(Record set begins)

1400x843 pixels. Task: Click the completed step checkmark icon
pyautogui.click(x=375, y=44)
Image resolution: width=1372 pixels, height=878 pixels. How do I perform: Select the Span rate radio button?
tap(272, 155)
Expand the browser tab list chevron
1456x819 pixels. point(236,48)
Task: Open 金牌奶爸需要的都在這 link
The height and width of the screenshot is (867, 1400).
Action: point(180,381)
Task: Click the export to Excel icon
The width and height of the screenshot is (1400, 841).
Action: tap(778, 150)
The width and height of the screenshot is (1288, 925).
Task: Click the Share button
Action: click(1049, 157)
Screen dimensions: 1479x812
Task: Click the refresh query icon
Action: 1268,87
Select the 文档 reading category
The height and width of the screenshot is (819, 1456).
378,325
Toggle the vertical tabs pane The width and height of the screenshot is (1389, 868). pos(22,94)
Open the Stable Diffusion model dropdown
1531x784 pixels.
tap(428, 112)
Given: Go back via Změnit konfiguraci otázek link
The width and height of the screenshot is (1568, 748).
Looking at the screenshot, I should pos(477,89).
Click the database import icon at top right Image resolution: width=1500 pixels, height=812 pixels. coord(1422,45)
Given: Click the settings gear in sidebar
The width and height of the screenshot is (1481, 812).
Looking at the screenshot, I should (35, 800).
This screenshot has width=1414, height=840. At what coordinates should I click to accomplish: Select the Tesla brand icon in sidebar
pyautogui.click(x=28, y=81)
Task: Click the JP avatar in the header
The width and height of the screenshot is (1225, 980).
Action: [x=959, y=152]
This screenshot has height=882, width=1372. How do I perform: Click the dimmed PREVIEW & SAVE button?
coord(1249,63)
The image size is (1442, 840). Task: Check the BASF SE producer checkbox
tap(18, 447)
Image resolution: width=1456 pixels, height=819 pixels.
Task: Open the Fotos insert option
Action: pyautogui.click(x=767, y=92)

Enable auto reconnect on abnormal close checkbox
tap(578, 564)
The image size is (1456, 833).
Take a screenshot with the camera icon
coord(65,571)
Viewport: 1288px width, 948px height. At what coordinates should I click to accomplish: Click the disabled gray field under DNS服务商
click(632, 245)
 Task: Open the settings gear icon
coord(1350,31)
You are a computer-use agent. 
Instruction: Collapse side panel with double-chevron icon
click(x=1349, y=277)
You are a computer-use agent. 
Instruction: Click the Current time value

(Record set ends)

Exercise brief: Repeat the material above in full, keeping every word.

Response to the task:
1400x843 pixels. Task: Click the completed step checkmark icon
pyautogui.click(x=375, y=44)
Image resolution: width=1372 pixels, height=878 pixels. How do I perform: Select the Span rate radio button?
tap(272, 155)
Expand the browser tab list chevron
1456x819 pixels. point(236,48)
Task: Open 金牌奶爸需要的都在這 link
The height and width of the screenshot is (867, 1400).
Action: point(180,381)
Task: Click the export to Excel icon
The width and height of the screenshot is (1400, 841).
Action: tap(778, 150)
The width and height of the screenshot is (1288, 925).
Task: Click the Share button
Action: click(1049, 157)
Screen dimensions: 1479x812
Task: Click the refresh query icon
Action: 1268,87
Select the 文档 reading category
The height and width of the screenshot is (819, 1456).
378,325
Toggle the vertical tabs pane The width and height of the screenshot is (1389, 868). pos(22,94)
Open the Stable Diffusion model dropdown
1531x784 pixels.
tap(428, 112)
Given: Go back via Změnit konfiguraci otázek link
The width and height of the screenshot is (1568, 748).
Looking at the screenshot, I should pos(477,89).
Click the database import icon at top right Image resolution: width=1500 pixels, height=812 pixels. coord(1422,45)
Given: Click the settings gear in sidebar
The width and height of the screenshot is (1481, 812).
Looking at the screenshot, I should (35, 800).
This screenshot has width=1414, height=840. At what coordinates should I click to accomplish: Select the Tesla brand icon in sidebar
pyautogui.click(x=28, y=81)
Task: Click the JP avatar in the header
The width and height of the screenshot is (1225, 980).
Action: [x=959, y=152]
This screenshot has height=882, width=1372. How do I perform: Click the dimmed PREVIEW & SAVE button?
coord(1249,63)
The image size is (1442, 840). Task: Check the BASF SE producer checkbox
tap(18, 447)
Image resolution: width=1456 pixels, height=819 pixels.
Task: Open the Fotos insert option
Action: pyautogui.click(x=767, y=92)

Enable auto reconnect on abnormal close checkbox
tap(578, 564)
The image size is (1456, 833).
Take a screenshot with the camera icon
coord(65,571)
Viewport: 1288px width, 948px height. At what coordinates should I click to accomplish: Click the disabled gray field under DNS服务商
click(632, 245)
 Task: Open the settings gear icon
coord(1350,31)
You are a computer-use agent. 
Instruction: Collapse side panel with double-chevron icon
click(x=1349, y=277)
You are a computer-use agent. 
Instruction: Click the Current time value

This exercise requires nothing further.